2_improvement.R

library(tidyverse)
library(ggsci)
library(reshape2)

load("data/dataset_HP_AO3.RData")
harry <- harry %>% 
  filter(language == "English") %>% 
  filter(between(date_year, 2010, 2019))  # because AO3 was made public in November 2009

# ------------------------------------------------------------

#  analysis for improvement

# First, we can use two indexes for measuring improvement: (i) the absolute number of kudos
# and (ii) the ratio kudos/hits:

tot_kudos_hits <- harry_aggr %>%
  distinct(index, .keep_all = TRUE) %>%
  group_by(date_year) %>%
  summarise(sum_kudos= sum(kudos, na.rm = T), sum_hits= sum(hits, na.rm = T))

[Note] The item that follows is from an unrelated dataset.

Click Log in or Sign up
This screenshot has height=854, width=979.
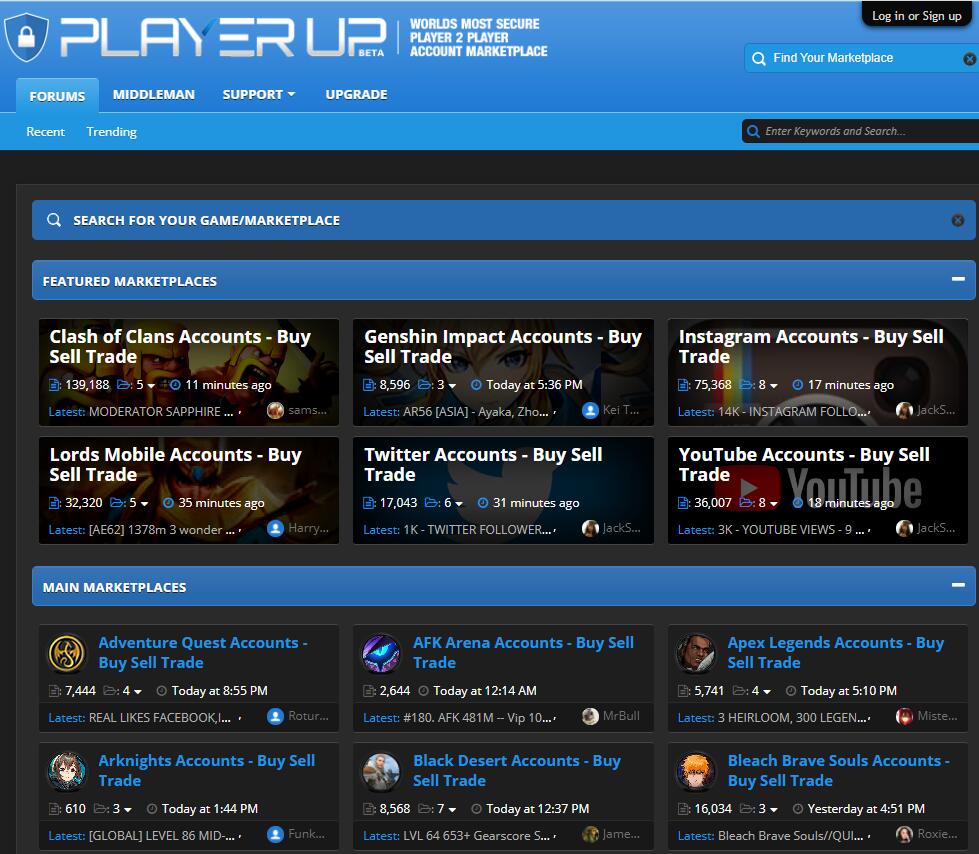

# The ratio kudos/hits is possibly a better index of improvement, but it needs
# to be weighted with the total number of hits, as it may favor stories with very
# few hits. To do so, we use:

# True Bayesian average (from http://www.ebc.cat/2015/01/05/how-to-rank-restaurants/)
# the score (S) of a story is calculated as:
# S = wK + (1 - w) * K_av
# where K is the index (ratio kudos/hits of the story), K_av is the average of the index
# in that year, and w is a "weighting" parameter, calculated as:
# w = H / (H + H_av), with H the number of hits for that story, and H_av is the
# average number of hits for that year.

harry_weighted <- harry_aggr %>%
  distinct(index, .keep_all = TRUE) %>%
  select(index, kudos, hits, date_year) %>%
  mutate(kudos = log1p(kudos)) %>% # we log-transform kudos and hits as they need to be normally distributed to apply TBA
  mutate(hits = log1p(hits)) %>%
  group_by(date_year) %>%
  mutate(kudos_av = mean(kudos, na.rm = TRUE)) %>%
  mutate(hits_av = mean(hits, na.rm = TRUE)) %>%
  mutate(kudos_hits_av = mean(kudos/hits, na.rm = TRUE)) %>%
  mutate(w = hits / (hits + hits_av)) %>%
  mutate(score = w * kudos/hits + (1 - w) * kudos_hits_av)


tot_kudos_hits %>%
  mutate(weighted = summarise(harry_weighted, sum_scores = mean(score, na.rm = T))$sum_scores) %>%
  mutate(ratio_kudos_hits = sum_kudos/sum_hits) %>%
  select(-sum_hits) %>%
  pivot_longer(-date_year) %>%
  ggplot(aes(x = date_year, y = value)) +
    geom_point() +
    geom_line() + 
    geom_smooth(color="black") +
    facet_wrap(vars(name), scales = "free") +
    scale_x_continuous(breaks= c(2010,2012,2014,2016,2018))+
    theme_bw() +
    labs(x = "Year", y = "" ) +
    ggsave("analysis/plots/2_1_improvement_total.pdf", width = 12, height = 5)

#
# PERCENTILES ANALYSIS
#

harry_weighted <- harry_weighted %>%  
  mutate(score_p = ntile(score, 100)) 

# 10 percentiles window

lower_percentile <- 1 
higher_percentile <- 10

harry_low <- harry_weighted %>%
  filter(between(score_p, lower_percentile, higher_percentile)) %>%
  group_by(date_year, score_p) %>%
  summarise(mean_s = mean(score, na.rm = TRUE))

lower_percentile <- 46
higher_percentile <- 55

harry_mid <- harry_weighted %>%
  filter(between(score_p, lower_percentile, higher_percentile)) %>%
  group_by(date_year, score_p) %>%
  summarise(mean_s = mean(score, na.rm = TRUE))

lower_percentile <- 91
higher_percentile <- 100

harry_high <- harry_weighted %>%
  filter(between(score_p, lower_percentile, higher_percentile)) %>%
  group_by(date_year, score_p) %>%
  summarise(mean_s = mean(score, na.rm = TRUE))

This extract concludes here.